(Pixel coordinate grounding data)
--

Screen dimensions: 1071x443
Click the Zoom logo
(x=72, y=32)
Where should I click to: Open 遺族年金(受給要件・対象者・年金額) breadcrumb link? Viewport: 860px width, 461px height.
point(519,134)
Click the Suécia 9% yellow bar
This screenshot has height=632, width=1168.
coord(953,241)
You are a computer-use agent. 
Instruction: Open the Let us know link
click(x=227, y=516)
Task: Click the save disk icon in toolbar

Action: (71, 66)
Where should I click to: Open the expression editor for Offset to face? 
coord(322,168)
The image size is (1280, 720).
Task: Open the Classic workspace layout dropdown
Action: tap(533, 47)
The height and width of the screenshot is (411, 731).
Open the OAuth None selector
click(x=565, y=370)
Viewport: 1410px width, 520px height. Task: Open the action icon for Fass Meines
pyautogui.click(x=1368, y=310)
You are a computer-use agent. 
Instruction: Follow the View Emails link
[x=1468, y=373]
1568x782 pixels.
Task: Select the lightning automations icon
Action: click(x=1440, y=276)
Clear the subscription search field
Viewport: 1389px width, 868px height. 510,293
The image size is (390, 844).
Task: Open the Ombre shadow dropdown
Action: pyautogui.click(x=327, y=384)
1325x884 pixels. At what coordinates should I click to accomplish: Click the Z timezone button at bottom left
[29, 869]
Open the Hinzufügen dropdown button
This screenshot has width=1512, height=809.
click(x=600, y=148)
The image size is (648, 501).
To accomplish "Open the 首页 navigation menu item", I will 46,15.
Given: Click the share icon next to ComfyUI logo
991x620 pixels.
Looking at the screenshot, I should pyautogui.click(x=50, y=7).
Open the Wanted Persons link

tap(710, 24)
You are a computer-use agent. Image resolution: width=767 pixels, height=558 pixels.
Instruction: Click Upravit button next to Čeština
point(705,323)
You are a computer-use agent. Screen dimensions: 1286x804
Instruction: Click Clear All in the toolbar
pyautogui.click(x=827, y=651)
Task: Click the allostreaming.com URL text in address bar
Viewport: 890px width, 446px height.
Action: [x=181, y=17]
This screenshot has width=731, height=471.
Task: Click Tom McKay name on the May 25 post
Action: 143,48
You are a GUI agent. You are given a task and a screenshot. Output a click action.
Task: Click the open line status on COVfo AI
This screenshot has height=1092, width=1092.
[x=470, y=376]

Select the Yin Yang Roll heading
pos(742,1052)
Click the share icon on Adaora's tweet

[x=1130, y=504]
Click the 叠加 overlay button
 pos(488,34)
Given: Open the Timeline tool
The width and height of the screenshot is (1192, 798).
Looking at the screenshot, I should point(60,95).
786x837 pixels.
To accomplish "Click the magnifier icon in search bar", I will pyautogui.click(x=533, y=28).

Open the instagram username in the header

--

# Your instructions:
The job here is to write out all the entries again exactly.

# Task answer:
Screen dimensions: 1071x443
Click the Zoom logo
(x=72, y=32)
Where should I click to: Open 遺族年金(受給要件・対象者・年金額) breadcrumb link? Viewport: 860px width, 461px height.
point(519,134)
Click the Suécia 9% yellow bar
This screenshot has height=632, width=1168.
coord(953,241)
You are a computer-use agent. 
Instruction: Open the Let us know link
click(x=227, y=516)
Task: Click the save disk icon in toolbar

Action: (71, 66)
Where should I click to: Open the expression editor for Offset to face? 
coord(322,168)
The image size is (1280, 720).
Task: Open the Classic workspace layout dropdown
Action: tap(533, 47)
The height and width of the screenshot is (411, 731).
Open the OAuth None selector
click(x=565, y=370)
Viewport: 1410px width, 520px height. Task: Open the action icon for Fass Meines
pyautogui.click(x=1368, y=310)
You are a computer-use agent. 
Instruction: Follow the View Emails link
[x=1468, y=373]
1568x782 pixels.
Task: Select the lightning automations icon
Action: click(x=1440, y=276)
Clear the subscription search field
Viewport: 1389px width, 868px height. 510,293
The image size is (390, 844).
Task: Open the Ombre shadow dropdown
Action: pyautogui.click(x=327, y=384)
1325x884 pixels. At what coordinates should I click to accomplish: Click the Z timezone button at bottom left
[29, 869]
Open the Hinzufügen dropdown button
This screenshot has width=1512, height=809.
click(x=600, y=148)
The image size is (648, 501).
To accomplish "Open the 首页 navigation menu item", I will 46,15.
Given: Click the share icon next to ComfyUI logo
991x620 pixels.
Looking at the screenshot, I should pyautogui.click(x=50, y=7).
Open the Wanted Persons link

tap(710, 24)
You are a computer-use agent. Image resolution: width=767 pixels, height=558 pixels.
Instruction: Click Upravit button next to Čeština
point(705,323)
You are a computer-use agent. Screen dimensions: 1286x804
Instruction: Click Clear All in the toolbar
pyautogui.click(x=827, y=651)
Task: Click the allostreaming.com URL text in address bar
Viewport: 890px width, 446px height.
Action: [x=181, y=17]
This screenshot has width=731, height=471.
Task: Click Tom McKay name on the May 25 post
Action: 143,48
You are a GUI agent. You are given a task and a screenshot. Output a click action.
Task: Click the open line status on COVfo AI
This screenshot has height=1092, width=1092.
[x=470, y=376]

Select the Yin Yang Roll heading
pos(742,1052)
Click the share icon on Adaora's tweet

[x=1130, y=504]
Click the 叠加 overlay button
 pos(488,34)
Given: Open the Timeline tool
The width and height of the screenshot is (1192, 798).
Looking at the screenshot, I should point(60,95).
786x837 pixels.
To accomplish "Click the magnifier icon in search bar", I will pyautogui.click(x=533, y=28).

Open the instagram username in the header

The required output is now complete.